Fund managers will either have to sell HDFC Bank or HDFC in the run-up to the culmination of the merger, or they will have to sell the merged entity

. Back-of-the-envelope calculations by Motilal Osawal Financial Services shows that this would entail the sale of around Rs 5,000 crore by domestic mutual funds.

“HDFC twins’ combined overweight in MF Schemes is to the tune of Rs 4,800 crore. (We) don’t see it as much of a negative price impact event as this much value can easily be traded. Anyway 10% stock level capping was always the case and nothing new," said Abhilash Pagaria, Head - Alternative & Quantitative Research, Nuvama Institutional Equities. Nuvama research shows that 57 schemes are overweight the combined entity which will be christened HDFC Bank. Some of the prominent schemes are Mirae Asset Large Cap Fund, overweight by Rs 1227 crore,  Axis Blue Chip Fund ( Rs 455 crore), SBI Blue Chip Fund ( Rs 378 crore) Tata Equity P/E Fund ( Rs 223 crore) and Aditya Birla SL ELSS Tax Relief ( Rs 169 crore). 
 
Sonam Srivastava, Founder & CEO at Wright Research, believes the merger will impact the Net Asset Value (NAV) due to price fluctuations triggered by the merger.
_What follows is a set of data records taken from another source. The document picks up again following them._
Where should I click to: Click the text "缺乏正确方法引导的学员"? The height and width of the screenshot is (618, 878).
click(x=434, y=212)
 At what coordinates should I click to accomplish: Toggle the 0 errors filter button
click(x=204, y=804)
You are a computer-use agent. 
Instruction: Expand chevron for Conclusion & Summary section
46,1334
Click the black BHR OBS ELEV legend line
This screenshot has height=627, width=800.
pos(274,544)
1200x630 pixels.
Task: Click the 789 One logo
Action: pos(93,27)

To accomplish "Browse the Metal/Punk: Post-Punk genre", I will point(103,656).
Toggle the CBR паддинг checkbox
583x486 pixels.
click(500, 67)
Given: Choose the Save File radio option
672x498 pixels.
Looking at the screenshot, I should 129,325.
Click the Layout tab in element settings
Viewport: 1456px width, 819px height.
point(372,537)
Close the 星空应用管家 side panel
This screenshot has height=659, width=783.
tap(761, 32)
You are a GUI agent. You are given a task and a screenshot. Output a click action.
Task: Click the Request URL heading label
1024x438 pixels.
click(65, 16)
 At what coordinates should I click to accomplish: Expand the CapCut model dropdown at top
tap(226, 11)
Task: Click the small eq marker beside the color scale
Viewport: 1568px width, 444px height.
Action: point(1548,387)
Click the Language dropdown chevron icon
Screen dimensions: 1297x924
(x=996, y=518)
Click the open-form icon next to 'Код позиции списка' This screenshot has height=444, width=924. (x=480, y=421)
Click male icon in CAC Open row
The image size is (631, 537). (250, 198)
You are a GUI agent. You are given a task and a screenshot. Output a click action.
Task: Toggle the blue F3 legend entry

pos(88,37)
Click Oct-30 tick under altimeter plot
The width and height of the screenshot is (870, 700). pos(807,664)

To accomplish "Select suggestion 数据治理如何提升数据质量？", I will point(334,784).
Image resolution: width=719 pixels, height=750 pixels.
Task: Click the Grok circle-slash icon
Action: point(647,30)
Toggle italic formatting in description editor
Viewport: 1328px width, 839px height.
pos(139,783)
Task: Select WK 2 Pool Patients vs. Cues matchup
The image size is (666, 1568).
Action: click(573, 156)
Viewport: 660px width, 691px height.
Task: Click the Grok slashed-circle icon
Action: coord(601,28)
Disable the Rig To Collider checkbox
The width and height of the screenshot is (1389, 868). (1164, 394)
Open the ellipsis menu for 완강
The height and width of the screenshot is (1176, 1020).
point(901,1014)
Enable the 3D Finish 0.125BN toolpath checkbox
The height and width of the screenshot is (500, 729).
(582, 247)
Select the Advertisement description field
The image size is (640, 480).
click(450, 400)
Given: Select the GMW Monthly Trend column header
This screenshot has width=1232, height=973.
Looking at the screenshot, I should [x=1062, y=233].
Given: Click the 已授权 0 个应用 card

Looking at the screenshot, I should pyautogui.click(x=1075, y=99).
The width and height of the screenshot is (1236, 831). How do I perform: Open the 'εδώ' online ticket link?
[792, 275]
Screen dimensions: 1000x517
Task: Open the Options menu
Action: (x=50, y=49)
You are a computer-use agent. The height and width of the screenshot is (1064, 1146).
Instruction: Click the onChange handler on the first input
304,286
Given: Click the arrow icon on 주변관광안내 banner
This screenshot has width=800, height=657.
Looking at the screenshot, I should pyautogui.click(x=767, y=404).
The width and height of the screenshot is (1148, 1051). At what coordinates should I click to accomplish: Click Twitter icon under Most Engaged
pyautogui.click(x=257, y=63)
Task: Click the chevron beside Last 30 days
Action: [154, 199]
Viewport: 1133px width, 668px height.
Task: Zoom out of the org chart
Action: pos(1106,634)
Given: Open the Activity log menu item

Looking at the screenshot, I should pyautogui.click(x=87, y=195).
 "Mutual funds might need to rebalance portfolios to align with changes in the benchmark indices. The merger may necessitate sector diversification adjustments for some funds, as their exposure to the banking and financial sector might increase. Multi-cap and focused funds may face heightened concentration risk, and ELSS funds with a lock-in period might experience an impact," said Srivastava.

Suppose you have invested in a XYZ mutual fund which has invested in a range of stocks, including HDFC Bank and HDFC Ltd, which together make up 15% of the total fund's portfolio.

Now, with the merger of HDFC Bank and HDFC Ltd, the market reacts positively, and the stock price of the merged entity increases. This would boost the Net Asset Value (NAV) of XYZ Equity Fund, given that the combined HDFC entity forms a significant part of the fund's holdings. As a result, the value of your investment in XYZ Equity Fund increases.

Additionally, the weightage of the combined HDFC entity in the benchmark index (like Nifty or Sensex) may increase due to the merger. To align with the revised index, the fund manager of XYZ Equity Fund might need to buy more of the merged entity's stock.

Dharmesh Kant, Head - Equity & Derivative Research, Chola Securities said most of the respective schemes will replicate some index by which the weightage of HDFC Bank will change the post-merger.

"With this, there can be vacancies for new entries into fund schemes and the HDFC will be vacated in a limited space and there could be also many permutations and the other combinations will play a major role in the industry."